Finie la publicité : pour la première fois, une grande ville européenne, en l'occurrence, française, a décidé de bannir de ses rues les panneaux publicitaires afin de les remplacer par des arbres.

Cette décision a été prise par un maire écologiste, Éric Piolle, qui dirige depuis le printemps Grenoble, une ville moyenne de 160 000 habitants du sud-est de la France, située au pied des Alpes, mais aussi connue pour son air pollué.

Entre janvier et avril 2015, 326 panneaux publicitaires vont être ainsi déboulonnés par leur fabricant, le groupe français JCDecaux, à l'emprise mondiale très importante. Au total, quelque 2000 mètres carrés de panneaux publicitaires disparaîtront définitivement de l'espace public. La mairie a promis de planter à la place «une cinquantaine de jeunes arbres».

«Les premiers panneaux sont arrivés à Grenoble en 1976! C'est un modèle obsolète et en bout de course qui ne correspond plus aux attentes des habitants, qui souhaitent se réapproprier l'espace public», a expliqué à l'AFP Lucille Lheureux, adjointe à la mairie responsable des espaces publics.

La décision de la mairie était une promesse de campagne d'Éric Piolle. C'est «une première européenne pour une grande ville», selon la mairie.

Seul précédent connu à ce jour, la ville de São Paulo au Brésil, qui en 2007 avait décidé d'interdire la publicité omniprésente et intempestive sur ses murs, avant de faire machine arrière. La capitale économique du Brésil a réintroduit l'affichage en signant en 2012 un contrat avec le groupe JCDecaux pour la mise en place de 1000 horloges qui doivent donner aux citadins l'heure, la température, la qualité de l'air et des informations municipales.

Bataille de chiffres

«La municipalité fait le choix de libérer l'espace public grenoblois de la publicité en développant les espaces d'expression publique et ne lance pas de nouvel appel d'offres pour de l'affichage publicitaire», a expliqué la mairie de Grenoble dans un communiqué.

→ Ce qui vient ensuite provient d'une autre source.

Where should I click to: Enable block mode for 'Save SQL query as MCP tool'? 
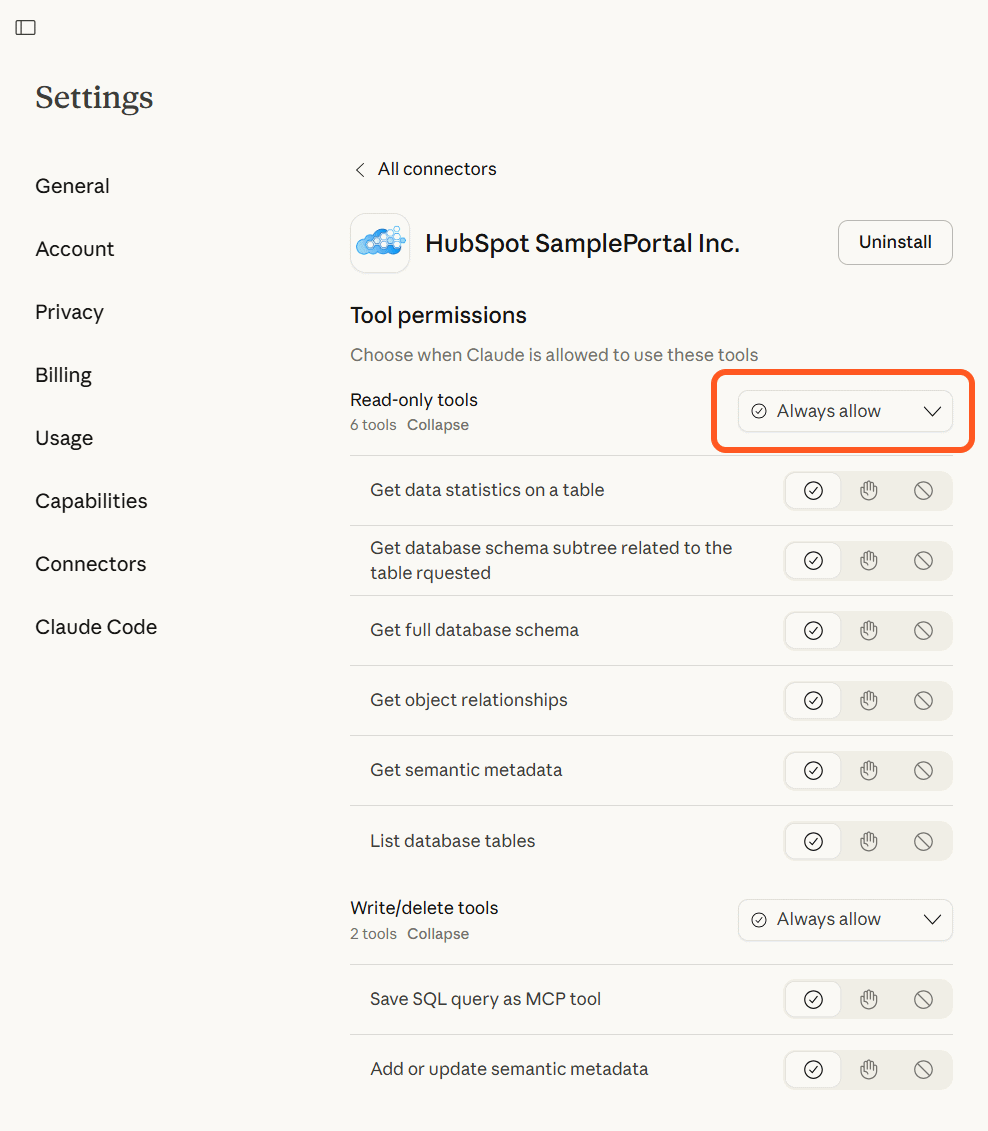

À Grenoble, les panneaux publicitaires étaient jusqu'à présent présents sous forme de «sucettes» (227 ayant une hauteur inférieure à deux mètres), de colonnes (20), et de grands panneaux de huit mètres carrés (64).

La publicité ne disparaîtra pas de la ville pour autant complètement dès l'année prochaine. Les espaces sur les abribus ne sont en effet pas concernés dans l'immédiat, le contrat signé entre le groupe JCDecaux et un syndicat local des transports en commun de l'agglomération grenobloise ne prenant fin qu'en 2019.

La municipalité prévoit de rencontrer à compter de janvier les acteurs locaux (associations, acteurs culturels) pour «convenir avec eux des meilleurs lieux d'implantation du futur dispositif» qui sera consacré à l'affichage libre, culturel et municipal. Ces nouveaux affichages seront plus petits «non plus à la seule attention des automobilistes, mais aussi à celle des piétons», a précisé Lucille Lheureux.

Avec sa décision, la mairie écologiste espère aussi faire supprimer la pression publicitaire des «grands groupes», qui sont souvent seuls à pouvoir s'offrir des campagnes d'affichage coûteuses. Les commerces de proximité auront à l'avenir plus de visibilité, assure Lucille Lheureux.

La non-reconduction du contrat qu'avait la ville de Grenoble avec le groupe JCDecaux va priver la municipalité «de six millions (d'euros, environ 8,4 millions de dollars) de redevance sur dix ans», soit 600 000 euros (836 000 $) par an, a réagi l'entreprise française. «Et elle prive aussi ses habitants d'un service d'information, puisque la moitié des panneaux servait à de l'affichage de la municipalité», a ajouté le directeur stratégie, études et marketing de JCDecaux, Albert Asseraf.

Ces chiffres sont contestés par la mairie de Grenoble : «En raison de l'effondrement des recettes publicitaires traditionnelles, avec la concurrence notamment d'internet, la redevance à laquelle on pouvait s'attendre, en cas de nouveau contrat, n'était que 150 000 euros (209 000 $) et non plus de 600 000 euros comme c'était le cas entre 2004 et 2014», selon Lucille Lheureux.

Un montant que la mairie a «déjà économisé sur les frais de protocole et la baisse des indemnités des élus. Le pas était donc bien facile à franchir!», précise à l'AFP la responsable.

Pour l'association locale Paysages de France, qui lutte contre la pollution visuelle, la décision du maire est «une victoire symbolique importante».